01 873 2134 
Revenue’s appeal against finding turned on whether shares in an Irish firm derive their value from ‘land in the State’ 
The Revenue Commissioner has failed to convince the High Court that a Spanish infrastructure company should pay capital gains tax on profits from disposing of shares in the Eurolink consortium that built and operates the tolled M4/M6 Kinnegad-Kilcock motorway. 
Revenue was appealing a finding by the Tax Appeals Commission (TAC) that Cintra Infraestructuras International SLU, a global transport infrastructure provider, did not need to pay a tax bill of €868,388. 
Revenue had issued the demand based on an alleged chargeable gain of more than €2.6 million from Cintra’s sale in 2016 of its 66 per cent shareholding in the Eurolink consortium to a Dutch private market fund manager. 
Eurolink was awarded a public-private partnership contract by the National Roads Authority in 2003 to design, build, operate, maintain and finance the 39km stretch of motorway traversing counties Meath and Kildare. 
The consortium provided €322 million in capital finance towards the estimated €550 million project cost in return for receiving the vast majority of toll revenue for the term of the contract, which is due to expire in 2033. 
In a recent ruling, Ms Justice Nuala Butler held that the TAC had applied the correct legal principles in finding in Cintra’s favour. 
She said Revenue’s appeal turned on whether the shares in the Irish firm derive their value from “land in the State”. Much of the argument at the trial, she said, centred on how Eurolink collects tolls from road users. 
Liability to capital gains tax under section 29(2) of the Taxes Consolidation Act of 1997 for non-resident people or companies applies if the chargeable gains accrue on the disposal of “land in the State”, she said. 
Revenue submitted that the word “land” in the 1997 Act includes rights in or over land, which in this case was the motorway. 
It argued that the value from the contractual rights of access conferred on Eurolink under the 2003 contract with the National Roads Authority amount to a licence. 
Eurolink’s shares, it said, got their value from the contractual entitlement to retain a portion of the tolls collected under the contract, which must be treated as a value deriving from land. 
Cintra submitted that its access rights under the 2003 contract are provided only for the purposes of carrying out the development and operational project and do not grant any legal estate or other interest in the land.

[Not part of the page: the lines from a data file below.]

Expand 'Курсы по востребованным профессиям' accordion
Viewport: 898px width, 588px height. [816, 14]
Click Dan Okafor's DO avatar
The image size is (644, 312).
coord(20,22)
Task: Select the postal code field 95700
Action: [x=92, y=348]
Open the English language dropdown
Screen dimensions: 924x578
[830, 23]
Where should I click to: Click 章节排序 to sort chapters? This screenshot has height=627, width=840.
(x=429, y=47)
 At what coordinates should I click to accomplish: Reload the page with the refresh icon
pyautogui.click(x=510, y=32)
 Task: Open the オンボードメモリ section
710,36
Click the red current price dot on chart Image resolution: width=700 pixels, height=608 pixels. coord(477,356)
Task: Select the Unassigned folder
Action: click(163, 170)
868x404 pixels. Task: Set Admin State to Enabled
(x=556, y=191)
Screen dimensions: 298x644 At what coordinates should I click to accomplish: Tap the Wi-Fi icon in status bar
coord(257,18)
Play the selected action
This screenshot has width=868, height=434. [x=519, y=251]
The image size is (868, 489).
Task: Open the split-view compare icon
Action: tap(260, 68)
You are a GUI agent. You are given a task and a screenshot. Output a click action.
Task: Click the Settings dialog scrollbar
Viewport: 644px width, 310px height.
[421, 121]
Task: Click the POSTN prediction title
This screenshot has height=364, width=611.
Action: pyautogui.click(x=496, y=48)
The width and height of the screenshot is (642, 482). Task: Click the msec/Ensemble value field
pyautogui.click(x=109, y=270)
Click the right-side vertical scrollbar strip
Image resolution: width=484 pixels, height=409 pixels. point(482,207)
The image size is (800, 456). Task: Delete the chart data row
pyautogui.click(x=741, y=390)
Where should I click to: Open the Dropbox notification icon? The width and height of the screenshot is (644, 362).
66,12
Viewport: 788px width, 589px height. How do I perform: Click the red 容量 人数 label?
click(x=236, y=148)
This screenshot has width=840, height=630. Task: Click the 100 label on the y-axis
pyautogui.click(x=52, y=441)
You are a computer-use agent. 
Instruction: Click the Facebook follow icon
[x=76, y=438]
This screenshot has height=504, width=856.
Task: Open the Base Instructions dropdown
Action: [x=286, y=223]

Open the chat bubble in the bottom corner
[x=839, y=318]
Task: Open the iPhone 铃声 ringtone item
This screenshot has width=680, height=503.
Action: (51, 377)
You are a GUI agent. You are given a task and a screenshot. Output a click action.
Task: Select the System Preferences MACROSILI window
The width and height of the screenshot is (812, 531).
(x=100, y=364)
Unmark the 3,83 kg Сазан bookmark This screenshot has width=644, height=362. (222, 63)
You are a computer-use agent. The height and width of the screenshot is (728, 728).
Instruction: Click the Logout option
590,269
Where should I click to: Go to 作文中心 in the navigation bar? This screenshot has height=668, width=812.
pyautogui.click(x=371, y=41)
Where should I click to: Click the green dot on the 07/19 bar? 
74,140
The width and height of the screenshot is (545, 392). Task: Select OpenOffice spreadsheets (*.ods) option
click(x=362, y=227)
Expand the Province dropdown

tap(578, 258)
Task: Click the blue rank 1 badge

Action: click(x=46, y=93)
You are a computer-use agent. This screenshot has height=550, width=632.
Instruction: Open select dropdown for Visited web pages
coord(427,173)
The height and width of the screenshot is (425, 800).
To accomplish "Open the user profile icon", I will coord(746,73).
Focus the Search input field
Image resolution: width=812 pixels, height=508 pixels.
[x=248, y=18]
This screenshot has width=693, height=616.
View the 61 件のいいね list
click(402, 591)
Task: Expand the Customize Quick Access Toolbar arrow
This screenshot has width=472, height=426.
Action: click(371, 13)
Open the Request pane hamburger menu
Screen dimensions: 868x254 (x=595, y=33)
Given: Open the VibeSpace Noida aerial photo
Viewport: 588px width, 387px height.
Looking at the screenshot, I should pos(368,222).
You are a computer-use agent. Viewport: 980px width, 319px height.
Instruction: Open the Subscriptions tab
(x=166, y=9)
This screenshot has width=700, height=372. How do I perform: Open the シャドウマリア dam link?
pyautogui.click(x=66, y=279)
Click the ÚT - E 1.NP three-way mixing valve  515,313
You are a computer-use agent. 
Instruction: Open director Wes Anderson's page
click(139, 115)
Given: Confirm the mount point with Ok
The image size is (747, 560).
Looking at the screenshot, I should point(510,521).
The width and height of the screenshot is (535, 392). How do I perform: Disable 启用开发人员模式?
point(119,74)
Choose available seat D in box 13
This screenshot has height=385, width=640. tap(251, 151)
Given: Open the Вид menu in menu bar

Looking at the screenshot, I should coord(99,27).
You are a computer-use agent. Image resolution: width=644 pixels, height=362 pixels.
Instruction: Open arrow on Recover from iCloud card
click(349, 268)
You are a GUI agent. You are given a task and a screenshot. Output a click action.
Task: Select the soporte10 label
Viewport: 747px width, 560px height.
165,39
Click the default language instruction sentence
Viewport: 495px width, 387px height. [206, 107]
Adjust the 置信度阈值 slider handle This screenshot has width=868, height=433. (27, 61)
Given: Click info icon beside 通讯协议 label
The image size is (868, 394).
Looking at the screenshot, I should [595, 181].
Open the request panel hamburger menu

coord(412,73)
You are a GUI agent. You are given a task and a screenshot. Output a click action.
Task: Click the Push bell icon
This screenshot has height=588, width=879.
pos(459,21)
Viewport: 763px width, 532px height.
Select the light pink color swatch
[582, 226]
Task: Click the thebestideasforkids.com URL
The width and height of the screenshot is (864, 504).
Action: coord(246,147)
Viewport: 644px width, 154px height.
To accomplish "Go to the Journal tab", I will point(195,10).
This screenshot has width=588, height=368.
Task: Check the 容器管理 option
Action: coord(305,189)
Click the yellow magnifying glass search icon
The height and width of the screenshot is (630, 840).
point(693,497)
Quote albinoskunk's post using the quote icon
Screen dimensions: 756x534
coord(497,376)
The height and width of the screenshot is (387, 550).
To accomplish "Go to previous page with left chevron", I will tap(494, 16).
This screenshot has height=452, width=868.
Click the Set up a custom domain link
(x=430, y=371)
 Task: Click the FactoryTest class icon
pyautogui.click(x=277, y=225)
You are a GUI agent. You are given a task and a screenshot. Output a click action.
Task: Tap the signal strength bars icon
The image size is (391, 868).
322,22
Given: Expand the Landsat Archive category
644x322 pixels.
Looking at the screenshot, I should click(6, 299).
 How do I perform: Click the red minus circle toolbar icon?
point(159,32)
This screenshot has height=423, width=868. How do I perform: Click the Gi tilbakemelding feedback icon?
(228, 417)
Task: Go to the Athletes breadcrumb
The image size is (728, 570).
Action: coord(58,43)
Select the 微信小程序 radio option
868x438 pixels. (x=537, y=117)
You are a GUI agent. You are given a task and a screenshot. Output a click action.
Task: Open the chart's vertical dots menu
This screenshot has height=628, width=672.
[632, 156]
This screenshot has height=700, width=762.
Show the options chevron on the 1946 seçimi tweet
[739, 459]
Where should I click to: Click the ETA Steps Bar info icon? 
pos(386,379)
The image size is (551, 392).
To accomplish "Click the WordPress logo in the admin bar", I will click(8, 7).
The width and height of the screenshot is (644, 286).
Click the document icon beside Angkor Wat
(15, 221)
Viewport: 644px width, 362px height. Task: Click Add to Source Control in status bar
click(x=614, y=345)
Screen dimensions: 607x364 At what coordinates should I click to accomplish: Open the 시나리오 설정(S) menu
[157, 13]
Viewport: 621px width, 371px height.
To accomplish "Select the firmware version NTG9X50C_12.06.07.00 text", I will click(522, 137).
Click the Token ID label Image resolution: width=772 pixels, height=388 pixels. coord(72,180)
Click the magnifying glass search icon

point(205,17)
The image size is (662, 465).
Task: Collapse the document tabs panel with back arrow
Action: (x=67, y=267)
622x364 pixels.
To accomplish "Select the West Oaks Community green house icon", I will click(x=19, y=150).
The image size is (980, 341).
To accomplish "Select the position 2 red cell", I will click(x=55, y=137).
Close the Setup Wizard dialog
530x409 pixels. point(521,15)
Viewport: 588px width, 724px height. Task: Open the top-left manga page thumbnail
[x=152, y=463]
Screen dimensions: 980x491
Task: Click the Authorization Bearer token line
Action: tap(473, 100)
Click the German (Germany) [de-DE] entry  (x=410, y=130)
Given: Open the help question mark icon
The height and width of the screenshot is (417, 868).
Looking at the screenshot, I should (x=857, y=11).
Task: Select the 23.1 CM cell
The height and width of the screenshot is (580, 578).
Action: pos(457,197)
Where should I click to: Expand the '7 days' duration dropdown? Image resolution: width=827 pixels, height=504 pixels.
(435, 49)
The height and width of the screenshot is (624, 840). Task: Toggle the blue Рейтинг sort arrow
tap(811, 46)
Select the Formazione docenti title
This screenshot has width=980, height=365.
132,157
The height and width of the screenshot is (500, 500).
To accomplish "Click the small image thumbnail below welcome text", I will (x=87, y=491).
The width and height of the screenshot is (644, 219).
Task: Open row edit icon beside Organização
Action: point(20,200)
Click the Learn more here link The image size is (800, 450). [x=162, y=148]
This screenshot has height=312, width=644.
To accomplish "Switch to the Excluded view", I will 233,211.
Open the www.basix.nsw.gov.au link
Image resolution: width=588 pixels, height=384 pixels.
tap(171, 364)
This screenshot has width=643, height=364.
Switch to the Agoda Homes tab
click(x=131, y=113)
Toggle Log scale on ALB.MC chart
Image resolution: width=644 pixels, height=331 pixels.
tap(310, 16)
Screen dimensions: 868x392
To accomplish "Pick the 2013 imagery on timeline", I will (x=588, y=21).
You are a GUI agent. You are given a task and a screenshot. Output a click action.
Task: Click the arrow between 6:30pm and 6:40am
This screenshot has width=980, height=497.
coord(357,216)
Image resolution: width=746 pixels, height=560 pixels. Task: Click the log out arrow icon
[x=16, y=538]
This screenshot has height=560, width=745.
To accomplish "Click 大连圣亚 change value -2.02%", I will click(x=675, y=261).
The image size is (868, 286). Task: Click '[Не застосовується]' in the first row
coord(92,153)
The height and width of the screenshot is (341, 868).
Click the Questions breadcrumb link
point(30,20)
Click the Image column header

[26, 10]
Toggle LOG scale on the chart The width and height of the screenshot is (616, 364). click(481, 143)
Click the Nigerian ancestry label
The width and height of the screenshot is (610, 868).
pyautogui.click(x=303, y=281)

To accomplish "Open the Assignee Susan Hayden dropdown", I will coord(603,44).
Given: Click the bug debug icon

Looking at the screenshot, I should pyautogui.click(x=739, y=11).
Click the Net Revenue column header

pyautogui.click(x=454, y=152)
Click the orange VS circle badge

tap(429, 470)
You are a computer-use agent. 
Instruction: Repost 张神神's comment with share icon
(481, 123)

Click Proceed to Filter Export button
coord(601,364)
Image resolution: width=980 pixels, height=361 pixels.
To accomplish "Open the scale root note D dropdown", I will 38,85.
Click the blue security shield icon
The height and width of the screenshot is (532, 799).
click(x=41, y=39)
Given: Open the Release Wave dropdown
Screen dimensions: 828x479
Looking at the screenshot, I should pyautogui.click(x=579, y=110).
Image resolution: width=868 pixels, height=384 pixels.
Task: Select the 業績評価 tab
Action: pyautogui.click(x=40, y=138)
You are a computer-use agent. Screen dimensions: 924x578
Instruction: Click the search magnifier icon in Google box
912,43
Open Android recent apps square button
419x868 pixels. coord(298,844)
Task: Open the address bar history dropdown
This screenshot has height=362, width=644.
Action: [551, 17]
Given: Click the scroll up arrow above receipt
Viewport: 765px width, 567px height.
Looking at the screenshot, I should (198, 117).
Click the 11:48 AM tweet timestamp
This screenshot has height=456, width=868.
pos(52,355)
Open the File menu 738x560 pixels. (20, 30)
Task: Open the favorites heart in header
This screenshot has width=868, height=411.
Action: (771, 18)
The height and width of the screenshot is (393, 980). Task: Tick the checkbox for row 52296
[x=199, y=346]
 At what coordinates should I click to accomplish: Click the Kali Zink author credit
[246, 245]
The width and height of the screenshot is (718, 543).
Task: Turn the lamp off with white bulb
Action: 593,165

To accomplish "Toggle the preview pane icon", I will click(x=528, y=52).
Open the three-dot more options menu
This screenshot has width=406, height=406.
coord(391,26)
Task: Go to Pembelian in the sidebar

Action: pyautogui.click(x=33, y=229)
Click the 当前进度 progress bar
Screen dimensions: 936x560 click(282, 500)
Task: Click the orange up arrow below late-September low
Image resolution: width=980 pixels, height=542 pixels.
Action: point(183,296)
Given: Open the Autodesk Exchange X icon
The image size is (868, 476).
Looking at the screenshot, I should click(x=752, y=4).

It pointed to the fundamental difference between a lease and a licence. Eurolink’s licence allows it to fulfil its contractual obligations without unlawfully trespassing, the court heard. 
Mr Justice Butler concluded “with some hesitation” that Cintra’s arguments are correct. Although Revenue’s deceptively simple argument was attractive, if it was intended that the definition of land was to be extended “so radically and artificially by the inclusion of licences” that would need to be defined expressly in the legislation, she said. 
As this has not occurred, she was satisfied the definition of land should not be altered or extended by including something that “does not logically or naturally or logically fall within its terms”. 
She held that the TAC was correct in its findings.